Record set:
━━━━━━━━━━━━━━━━

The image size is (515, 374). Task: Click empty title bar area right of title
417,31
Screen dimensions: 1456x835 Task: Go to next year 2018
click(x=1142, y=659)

━━━━━━━━━━━━━━━━

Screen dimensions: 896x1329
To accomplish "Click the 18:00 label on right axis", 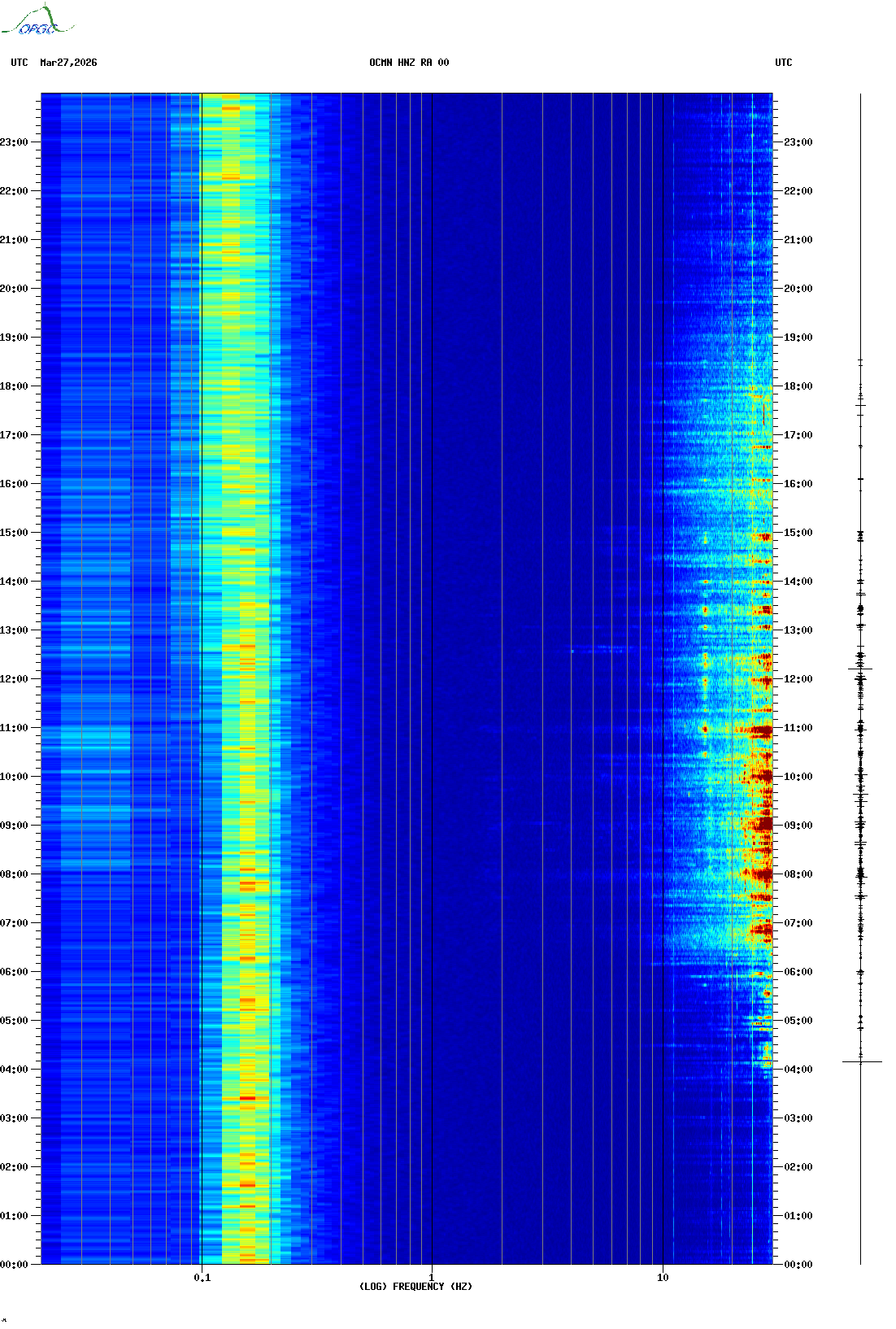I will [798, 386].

━━━━━━━━━━━━━━━━

Problem: Please give the records from the line containing "The image size" through the line containing "click(x=1142, y=659)", inclusive, as a Markdown table with the columns Row and Line, leaving out any blank lines.

Response:
| Row | Line |
|---|---|
| 1 | The image size is (515, 374). Task: Click empty title bar area right of title |
| 2 | 417,31 |
| 3 | Screen dimensions: 1456x835 Task: Go to next year 2018 |
| 4 | click(x=1142, y=659) |